Neydi o bizim Galatasaraylı çocuk… Hah, Okan (Bayülgen) da etmedim mesela… Programa çıkmadan önce; ‘İki küfür hakkın var abi, o kadarına yetiyor paramız’ dedi… Ama etmedim… 

Parayla mı ediyorsun küfürleri?

Ulan adam RTÜK’e ödenecek cezadan bahsediyor… 

Topu topu tek program var yani ağzını bozmadığın… 

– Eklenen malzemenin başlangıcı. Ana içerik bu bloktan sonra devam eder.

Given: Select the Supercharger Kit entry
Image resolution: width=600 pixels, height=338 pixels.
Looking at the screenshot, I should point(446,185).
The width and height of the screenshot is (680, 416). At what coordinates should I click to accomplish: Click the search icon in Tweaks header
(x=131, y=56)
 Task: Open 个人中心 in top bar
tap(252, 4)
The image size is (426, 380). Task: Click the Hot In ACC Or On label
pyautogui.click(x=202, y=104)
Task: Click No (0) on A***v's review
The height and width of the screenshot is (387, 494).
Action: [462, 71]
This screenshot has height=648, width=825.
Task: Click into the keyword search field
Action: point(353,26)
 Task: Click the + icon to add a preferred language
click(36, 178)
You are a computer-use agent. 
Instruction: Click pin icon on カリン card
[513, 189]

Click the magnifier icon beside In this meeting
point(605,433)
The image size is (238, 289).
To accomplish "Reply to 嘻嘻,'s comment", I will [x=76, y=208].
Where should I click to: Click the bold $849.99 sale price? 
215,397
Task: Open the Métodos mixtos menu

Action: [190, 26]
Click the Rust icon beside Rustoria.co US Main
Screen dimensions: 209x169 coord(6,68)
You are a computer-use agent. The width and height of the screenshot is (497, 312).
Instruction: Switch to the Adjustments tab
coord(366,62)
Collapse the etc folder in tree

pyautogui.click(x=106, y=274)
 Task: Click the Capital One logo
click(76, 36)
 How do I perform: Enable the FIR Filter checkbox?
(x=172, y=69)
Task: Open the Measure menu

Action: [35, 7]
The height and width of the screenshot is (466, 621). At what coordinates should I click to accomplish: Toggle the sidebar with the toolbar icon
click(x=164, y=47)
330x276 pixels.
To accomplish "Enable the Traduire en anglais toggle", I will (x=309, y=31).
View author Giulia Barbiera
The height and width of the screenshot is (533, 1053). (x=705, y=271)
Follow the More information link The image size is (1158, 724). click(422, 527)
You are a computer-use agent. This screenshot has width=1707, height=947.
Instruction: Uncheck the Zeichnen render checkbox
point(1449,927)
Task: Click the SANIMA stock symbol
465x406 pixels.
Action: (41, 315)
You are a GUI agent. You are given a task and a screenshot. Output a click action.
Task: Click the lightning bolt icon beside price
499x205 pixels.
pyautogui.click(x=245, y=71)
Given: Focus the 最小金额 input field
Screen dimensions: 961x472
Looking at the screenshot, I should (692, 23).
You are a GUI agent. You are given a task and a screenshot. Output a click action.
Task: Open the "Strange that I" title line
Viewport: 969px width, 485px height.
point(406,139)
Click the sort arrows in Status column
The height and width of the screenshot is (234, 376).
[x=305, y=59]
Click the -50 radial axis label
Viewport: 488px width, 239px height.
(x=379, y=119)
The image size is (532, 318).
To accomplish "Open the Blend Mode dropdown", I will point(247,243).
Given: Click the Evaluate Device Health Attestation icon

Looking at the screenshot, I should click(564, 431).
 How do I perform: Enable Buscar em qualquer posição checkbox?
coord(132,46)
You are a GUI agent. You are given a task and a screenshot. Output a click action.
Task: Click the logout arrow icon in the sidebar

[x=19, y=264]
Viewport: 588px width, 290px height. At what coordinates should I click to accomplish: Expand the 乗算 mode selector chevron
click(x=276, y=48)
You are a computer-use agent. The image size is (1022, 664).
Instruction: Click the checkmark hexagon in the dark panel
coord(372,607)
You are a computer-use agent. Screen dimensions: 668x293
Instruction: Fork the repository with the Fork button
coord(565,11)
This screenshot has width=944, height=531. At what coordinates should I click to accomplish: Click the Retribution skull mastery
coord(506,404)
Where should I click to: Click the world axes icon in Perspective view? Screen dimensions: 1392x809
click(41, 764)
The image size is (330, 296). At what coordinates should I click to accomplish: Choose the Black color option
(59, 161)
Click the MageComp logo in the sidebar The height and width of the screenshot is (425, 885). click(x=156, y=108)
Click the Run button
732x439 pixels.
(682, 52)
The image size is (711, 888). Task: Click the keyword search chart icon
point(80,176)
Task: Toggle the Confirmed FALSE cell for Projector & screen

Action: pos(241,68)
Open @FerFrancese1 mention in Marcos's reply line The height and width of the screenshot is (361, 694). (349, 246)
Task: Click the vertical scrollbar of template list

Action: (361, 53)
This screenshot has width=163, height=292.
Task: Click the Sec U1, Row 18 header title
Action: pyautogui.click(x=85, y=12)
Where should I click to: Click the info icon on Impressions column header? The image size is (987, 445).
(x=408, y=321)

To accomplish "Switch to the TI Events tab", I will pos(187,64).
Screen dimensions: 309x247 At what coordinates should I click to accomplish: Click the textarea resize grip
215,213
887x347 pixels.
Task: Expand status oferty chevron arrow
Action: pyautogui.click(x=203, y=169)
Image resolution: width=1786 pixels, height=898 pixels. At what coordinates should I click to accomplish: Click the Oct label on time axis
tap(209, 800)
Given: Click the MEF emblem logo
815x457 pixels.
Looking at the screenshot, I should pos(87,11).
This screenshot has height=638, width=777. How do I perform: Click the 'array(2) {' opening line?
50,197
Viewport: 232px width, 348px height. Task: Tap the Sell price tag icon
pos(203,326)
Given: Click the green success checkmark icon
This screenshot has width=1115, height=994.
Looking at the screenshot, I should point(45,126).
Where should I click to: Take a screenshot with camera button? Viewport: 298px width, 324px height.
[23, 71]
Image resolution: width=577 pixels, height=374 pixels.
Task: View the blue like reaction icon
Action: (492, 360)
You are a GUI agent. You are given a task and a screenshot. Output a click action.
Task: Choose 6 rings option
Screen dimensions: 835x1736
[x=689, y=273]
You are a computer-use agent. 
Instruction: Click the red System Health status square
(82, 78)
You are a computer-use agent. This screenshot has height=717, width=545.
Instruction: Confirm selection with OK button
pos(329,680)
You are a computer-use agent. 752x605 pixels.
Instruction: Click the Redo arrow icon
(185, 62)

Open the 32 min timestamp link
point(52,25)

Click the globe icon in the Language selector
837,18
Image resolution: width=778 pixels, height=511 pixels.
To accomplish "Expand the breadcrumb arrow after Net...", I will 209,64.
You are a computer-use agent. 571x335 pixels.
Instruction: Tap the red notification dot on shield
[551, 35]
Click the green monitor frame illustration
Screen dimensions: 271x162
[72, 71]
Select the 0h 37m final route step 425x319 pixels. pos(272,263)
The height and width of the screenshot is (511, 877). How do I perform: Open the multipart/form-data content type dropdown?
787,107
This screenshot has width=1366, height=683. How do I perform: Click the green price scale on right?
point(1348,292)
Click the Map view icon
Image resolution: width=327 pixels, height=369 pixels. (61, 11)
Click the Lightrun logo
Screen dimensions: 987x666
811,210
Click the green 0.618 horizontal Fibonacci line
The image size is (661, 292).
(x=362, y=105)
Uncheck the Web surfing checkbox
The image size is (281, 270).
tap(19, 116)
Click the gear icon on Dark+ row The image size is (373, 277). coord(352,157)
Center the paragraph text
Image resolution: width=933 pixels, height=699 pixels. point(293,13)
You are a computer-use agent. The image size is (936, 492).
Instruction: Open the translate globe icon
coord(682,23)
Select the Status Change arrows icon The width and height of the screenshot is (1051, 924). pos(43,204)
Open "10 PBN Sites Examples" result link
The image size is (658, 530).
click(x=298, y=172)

Ne bileyim ben. Sen İbrahim’in (Tatlıses) kızının düğünündeki olayı hatırlar mısın?  

Yok hatırlamam… 

Dinle o zaman, kapıya bir çıktım 50-60 gazeteci “Ahmet Çakar hakkında ne düşünüyorsun” diye soruyor… “Onun da a… a.. k…” dedim. Fox’da anında alt yazı geçti…

Bu saatten sonra senin ağzına biber sürmek de işe yaramaz… 

Şafak (Sezer) bir röportajında “Küfürün tek yakıştığı adam Aydemir Akbaş’tır” demiş… 

Sen de yakıştırıyor musun kendine.?  

Bilmem de Galatarasaylılar Cemiyeti’nde, Çiçek barda filan küfür edeyim diye yanıma gelip çanak tutarlardı… Eh, bende de dilin kemiği yok tabii… 

Evde durum ne peki?    

Evde küfür filan etmem…   

Beyhan hanım seni paklayacak biberi bulmuş anlaşılan…  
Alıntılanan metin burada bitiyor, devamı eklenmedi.